**Source text**
▬▬▬
Pursuant to Section 19(b)(1) of the Securities Exchange Act of 1934
(the ``Act''),\1\ and Rule 19b-4 thereunder,\2\ notice is hereby given
that on February 12, 2015, BATS Y-Exchange, Inc. (the ``Exchange'' or
``BYX'') filed with the Securities and Exchange Commission
(``Commission'') the proposed rule
[[Page 11245]]
change as described in Items I and II below, which Items have been
prepared by the Exchange. The Exchange has designated this proposal as
a ``non-controversial'' proposed rule change pursuant to Section
19(b)(3)(A) of the Act \3\ and Rule 19b-4(f)(6) thereunder,\4\ which
renders it effective upon filing with the Commission. The Commission is
publishing this notice to solicit comments on the proposed rule change
from interested persons.
---------------------------------------------------------------------------
\1\ 15 U.S.C. 78s(b)(1).
\2\ 17 CFR 240.19b-4.
\3\ 15 U.S.C. 78s(b)(3)(A).
\4\ 17 CFR 240.19b-4(f)(6).
---------------------------------------------------------------------------
I. Self-Regulatory Organization's Statement of the Terms of Substance
of the Proposed Rule Change
The Exchange filed a proposal to eliminate Rule 13.4, ``Assigning
of Registered Securities in the Name of a Member or Member
Organization.''
The text of the proposed rule change is available at the Exchange's
Web site at www.batstrading.com, at the principal office of the
Exchange, and at the Commission's Public Reference Room.
▬▬▬
**Given entries**
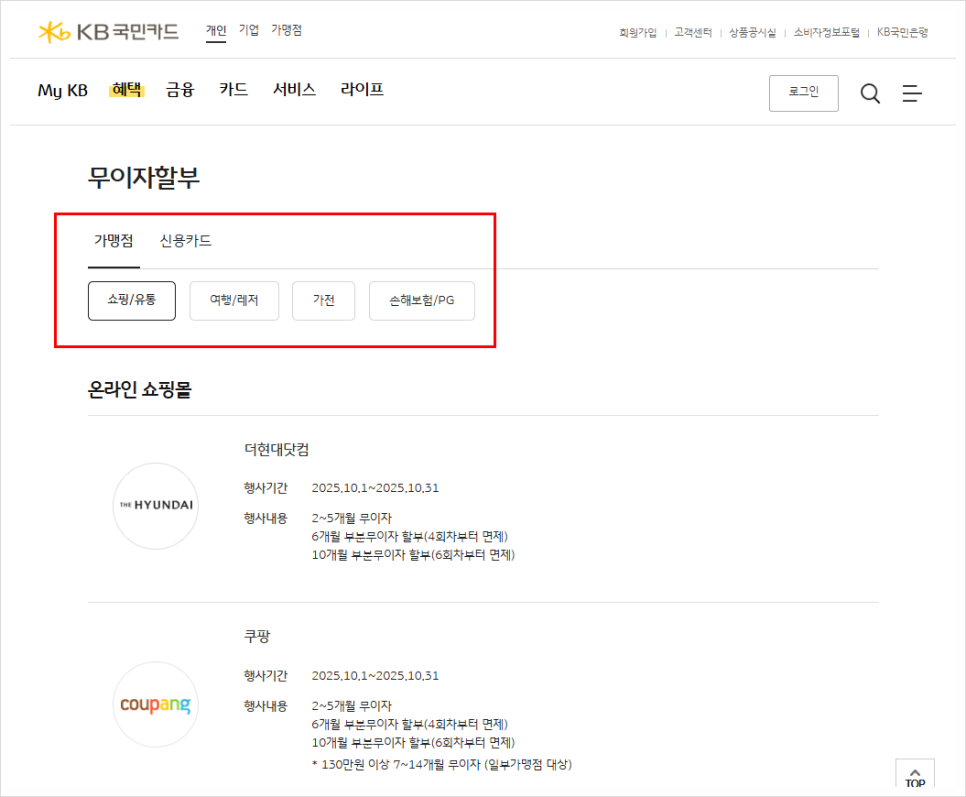Go to the 고객센터 link

(692, 33)
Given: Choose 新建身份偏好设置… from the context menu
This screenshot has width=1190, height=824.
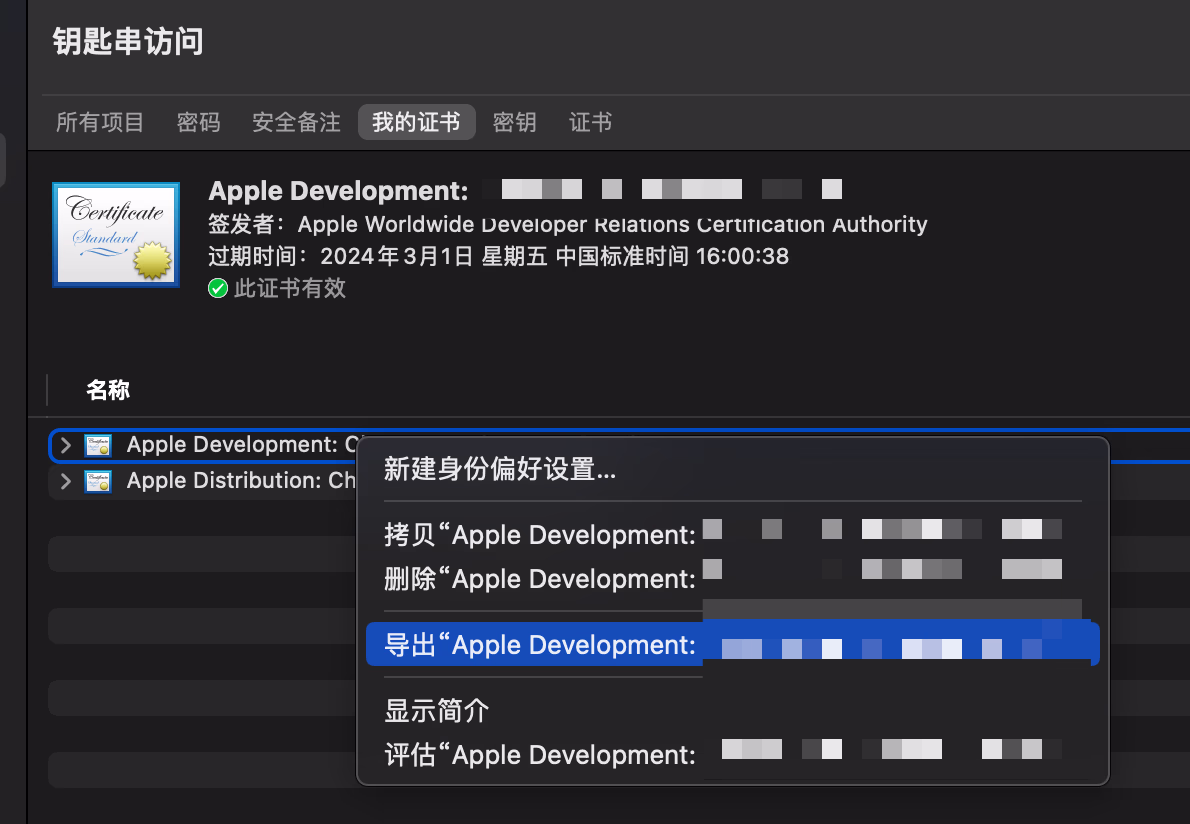Looking at the screenshot, I should 500,469.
▬▬▬
**Directions**
A. According to the BYX rule-change notice, which rule does the Exchange propose to eliminate?
B. Carry on writing the BYX rule-change notice, picking up right after its last sentence.
The records are unrelated material, separate from the BYX rule-change notice.

**Expected answers**
A. Rule 13.4, "Assigning of Registered Securities in the Name of a Member or Member Organization."

B.
II. Self-Regulatory Organization's Statement of the Purpose of, and
Statutory Basis for, the Proposed Rule Change
In its filing with the Commission, the Exchange included statements
concerning the purpose of and basis for the proposed rule change and
discussed any comments it received on the proposed rule change. The
text of these statements may be examined at the places specified in
Item IV below. The Exchange has prepared summaries, set forth in
Sections A, B, and C below, of the most significant parts of such
statements.
(A) Self-Regulatory Organization's Statement of the Purpose of, and
Statutory Basis for, the Proposed Rule Change
1. Purpose
The Exchange proposes to eliminate Rule 13.4, ``Assigning of
Registered Securities in the Name of a Member or Member Organization,''
which permits the Exchange to establish a signature guarantee program.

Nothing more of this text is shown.